I noticed that the Package Manager does simply have an uninstall button under the install button!?

I would actually much prefer to use the Package Manager, but I don’t want to make my plugin public. Can the Package Manager be somehow used with private plugins?

I will report on what I find.

you might be able to track, what package manager is doing.
install and uninstall a simple plug-in and track the behaviour. (?) or wait for an answer from some of the mcneel pros…

windows - Keeping track of changes to a System during Software/Patch Installation - Server Fault

Hey @seltzdesign,

The package manager (yak) can point to local directories;

  • options/advanced
  • search package manager
  • change the paths to include a local dir separated by a ‘;’
    Or you can drag and drop yak pacakages into rhino. If installed this way, it can be uninstalled from the package manager.

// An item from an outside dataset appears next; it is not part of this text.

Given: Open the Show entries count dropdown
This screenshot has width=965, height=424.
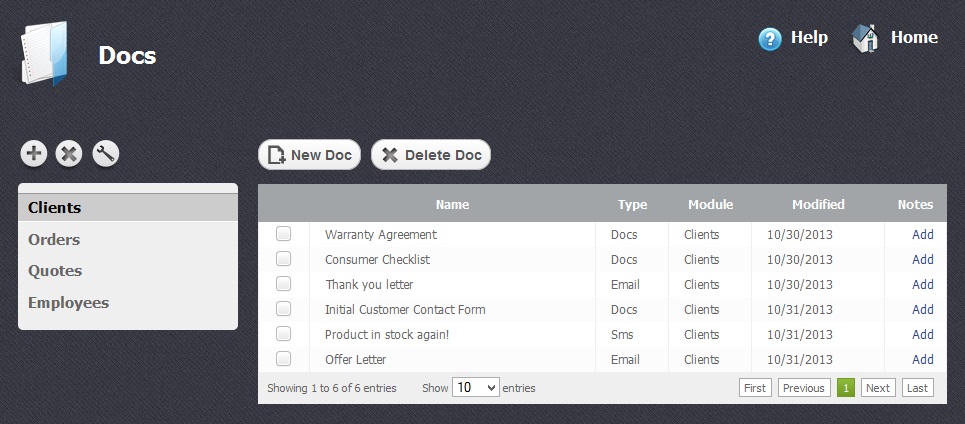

You can also uninstall manually. (With Rhino closed)

  1. If installed by yak;
    %appdata%/mcneel/rhino/packages/7/<your plpugin>
  2. If installed by .rhi and not yak (legacy)
    %appdata%/mcneel/rhino/7/plugins/<your plugin>
  3. If installed by dragging a .rhp from debug, you can just delete that directory.

After doing this when you open rhino again it’ll be gone.

Just coming back to this while trying to record a tutorial on how to install. This wouldn’t be so problematic if it weren’t that the plugin I developed is on our Dropbox and it “installs” by creating some link that cannot be easily deleted.

I also can’t delete or rename the Dropbox folder, because then the plugin won’t work for others.

I also can’t install from Yak now, because it says the Plugin ID is already in use.

@dale Can you tell us the official way of removing a plugin from Rhino without actually removing the plugin files?

@Tom_P you forgot to actually @ mention Dale properly.

Why is “Remove from Rhino” not a right-click option in Settings > Plugins?

If only removing the plugin is the way to delete a plugin, then why is the plugin not copied to C:\Program Files\Rhino 7\Plug-ins like all the other plugins. Then it would make sense to just delete it to remove from Rhino.

I guess then distributing a .rhp is not sensible any more (or never was) and giving someone access to the .yak file is safer if it can then be uninstalled.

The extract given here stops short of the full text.